==== TEXT SECTION
Spatial Resolution
Overview
V2G-Sim calculates the driving and charging energy exchanges for individual vehicles, up to any total number of vehicles. When information is provided to V2G-Sim on the location of individual vehicles, grid impacts and opportunities can be resolved down to any spatial resolution. For example, grid loading from plug-in vehicles can be resolved at the wholesale market level, or down to the distribution system level where the EV loading can be visualized on individual transformers. This case study illustrates the spatial resolution capabilities of V2G-Sim with two examples, 1) where EV charging loads are resolved by location type, and 2) where EV charging loads are spatially resolved by state at the national level for the United States.
Methodology
Vehicle usage data is provided to V2G-Sim using the National Household Travel Survey (NHTS), for only the San Francisco Bay Area in case 1, and for the entire United States in case 2. Spatial information is included in the NHTS in terms of location type, metropolitan area, or state. Assumptions are provided in the inputs for each case on the types of chargers that vehicles plug in to. For case 1 vehicles are assumed to use L2 chargers at work and L1 chargers at home. For case 2, all vehicles are assumed to charge on L1 chargers, and assumptions are made for the levels of EV adoption in each state (80% for this illustrative example).
Case 1 Results - EV charging resolved by location type
The vehicle activity profiles for the San Francisco Bay Area are used as an input to V2G-Sim to compute the overall grid load from charging 659 EVs. The charging load, resolved second-by-second for 24 hours is shown in Figure 1.
Figure 1: Total EV charging load for 659 vehicles in the San Francisco Bay Area
assuming L2 charging at work locations and L1 charging at home locations
Within the NHTS database, the location type for each vehicle is also provided. The cumulative number of vehicles in each location type is shown in Figure 2.
Figure 2: Cumulative number of vehicles in each location type by time of day
Using this type of locational data for each vehicle, the charging load at each location can be predicted by V2G-Sim, as shown in Figure 3.
Figure 3: EV charging load resolved by location type for 659 vehicles in the San Francisco Bay Area
The results in Figure 3 show a sharp peak in workplace EV charging load around 9 am, with the peak having a similar magnitude as the evening peak at home locations. This high and sharp day time peak occurs in this case because L2 chargers are used at workplaces while L1 chargers are used at home. As most vehicles are fully charged over night at home locations, the magnitude of energy required to fill EV batteries during their morning workplace charging session is minimal. As each car is plugged into a relatively fast charger at work, the batteries draw a lot of power for only a short time, causing the sharp peak.
Case 2 Results - EV charging resolved by State
For the second example, NHTS vehicle activity data is used for the entire United States to predict the EV charging demand by state across the United States. Vehicles are assumed to charge with L1 chargers, and an 80% EV adoption is assumed for each state. Time zone differences between each region are factored into the results, and the colormap depicting total charging demand is in units of Watts. The spatially resolved results by state are shown in the animation in Figure 4.
Figure 4: EV Charging load for the United States resolved
by State, assuming L1 charging and 80% adoption of EVs
ConclusionsThis case study demonstrated the spatial resolution capabilities of V2G-Sim. Spatial resolution by location type and by state in the United States were demonstrated, however V2G-Sim can be used to demonstrate spatial resolution to any scale. One particular application of this spatial resolution capability is in resolving EV charging loads at the distribution systems scale, for instance by predicting the EV loading on individual transformers within a utilities' service territory.
|
========
==== DATA SHOWN
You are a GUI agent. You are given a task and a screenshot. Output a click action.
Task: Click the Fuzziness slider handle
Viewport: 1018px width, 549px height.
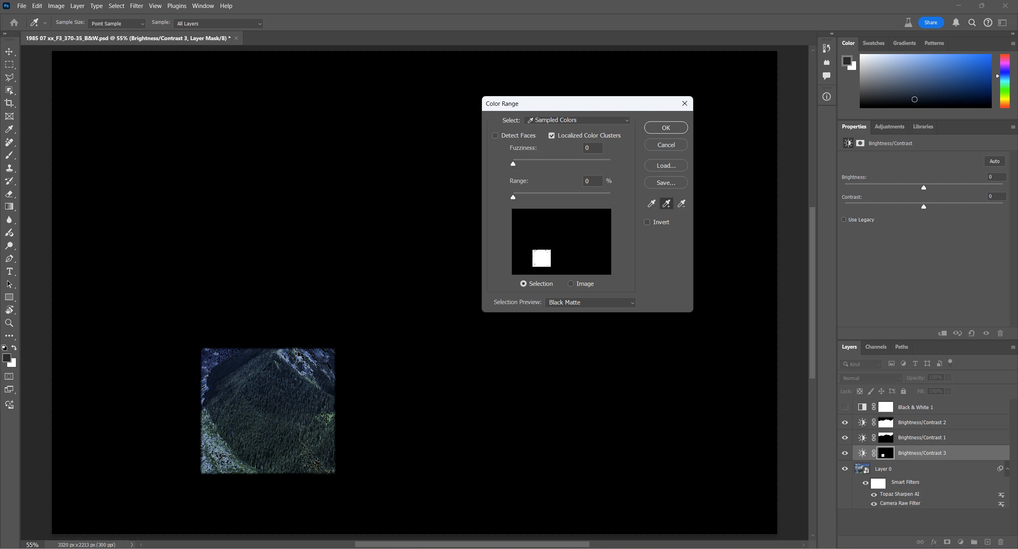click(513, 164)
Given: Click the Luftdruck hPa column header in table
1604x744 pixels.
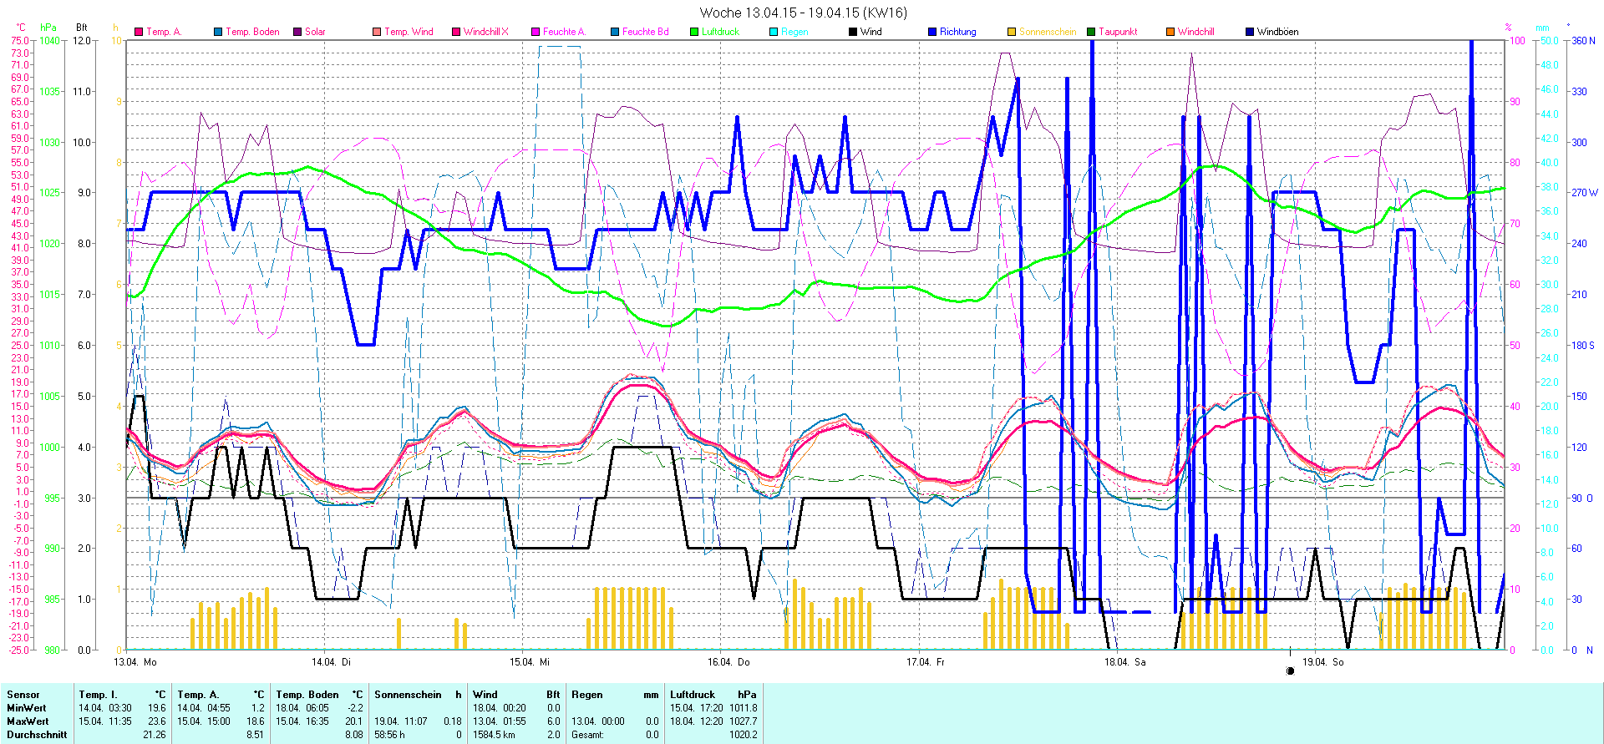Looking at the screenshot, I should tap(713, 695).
========
**WHAT IS ASKED**
a. Answer the following from the V2G-Sim case study, giving each answer on its own line with the matching label.
(i) How many EVs are charged in the San Francisco Bay Area example?
(ii) What level of EV adoption is assumed for each state in the national example?
(iii) Around what time of day does workplace EV charging load show a sharp peak?
b. Translate this sentence from the V2G-Sim case study into French: "Spatial information is included in the NHTS in terms of location type, metropolitan area, or state."

**ANSWERS TO EACH TASK**
a.
(i) 659
(ii) 80%
(iii) Around 9 am

b. Des informations spatiales sont incluses dans la NHTS sous la forme du type de lieu, de la zone métropolitaine ou de l'État.